EXERCISE DIRECTIONS
Copy every entry in the listing below exactly, but not the pictures.

START DATASET CONTENT

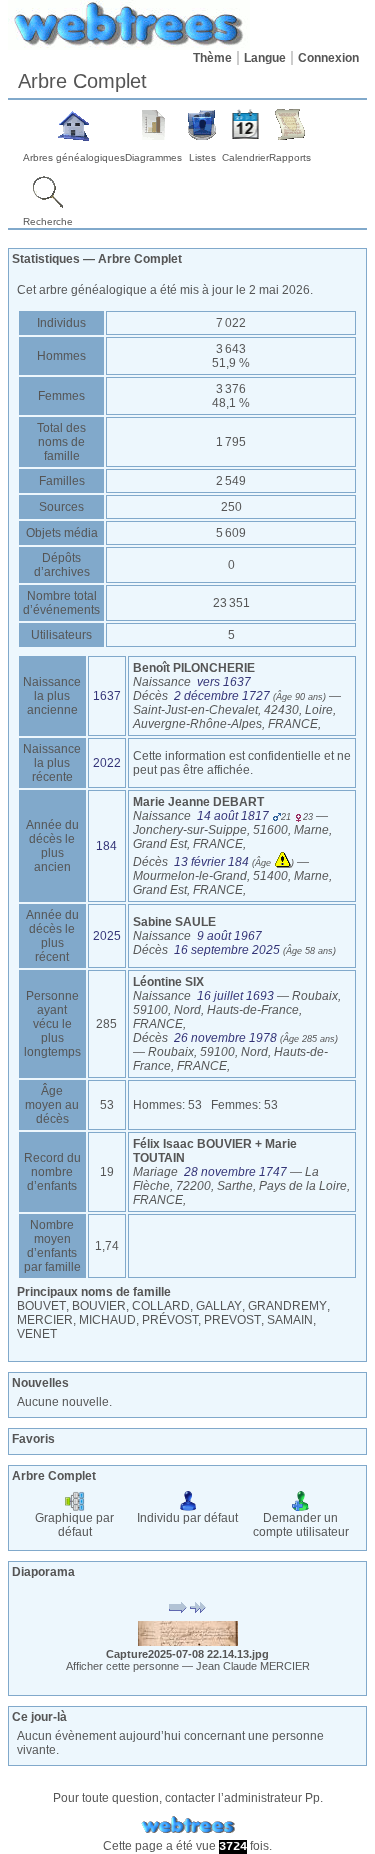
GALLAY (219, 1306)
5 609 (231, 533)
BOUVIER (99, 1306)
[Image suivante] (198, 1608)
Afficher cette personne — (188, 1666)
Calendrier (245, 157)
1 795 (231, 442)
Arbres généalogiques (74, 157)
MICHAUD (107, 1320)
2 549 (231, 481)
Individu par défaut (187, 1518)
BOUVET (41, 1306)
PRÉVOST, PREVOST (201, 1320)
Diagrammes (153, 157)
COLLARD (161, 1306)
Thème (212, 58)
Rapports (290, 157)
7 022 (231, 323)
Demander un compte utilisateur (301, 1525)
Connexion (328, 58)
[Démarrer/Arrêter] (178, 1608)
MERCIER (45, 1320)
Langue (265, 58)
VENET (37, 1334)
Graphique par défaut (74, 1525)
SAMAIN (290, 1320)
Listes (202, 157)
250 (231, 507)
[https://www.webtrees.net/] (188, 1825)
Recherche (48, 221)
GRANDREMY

END DATASET CONTENT

ANSWER TO THE EXERCISE
GALLAY (219, 1306)
5 609 (231, 533)
BOUVIER (99, 1306)
[Image suivante] (198, 1608)
Afficher cette personne — (188, 1666)
Calendrier (245, 157)
1 795 (231, 442)
Arbres généalogiques (74, 157)
MICHAUD (107, 1320)
2 549 (231, 481)
Individu par défaut (187, 1518)
BOUVET (41, 1306)
PRÉVOST, PREVOST (201, 1320)
Diagrammes (153, 157)
COLLARD (161, 1306)
Thème (212, 58)
Rapports (290, 157)
7 022 (231, 323)
Demander un compte utilisateur (301, 1525)
Connexion (328, 58)
[Démarrer/Arrêter] (178, 1608)
MERCIER (45, 1320)
Langue (265, 58)
VENET (37, 1334)
Graphique par défaut (74, 1525)
SAMAIN (290, 1320)
Listes (202, 157)
250 (231, 507)
[https://www.webtrees.net/] (188, 1825)
Recherche (48, 221)
GRANDREMY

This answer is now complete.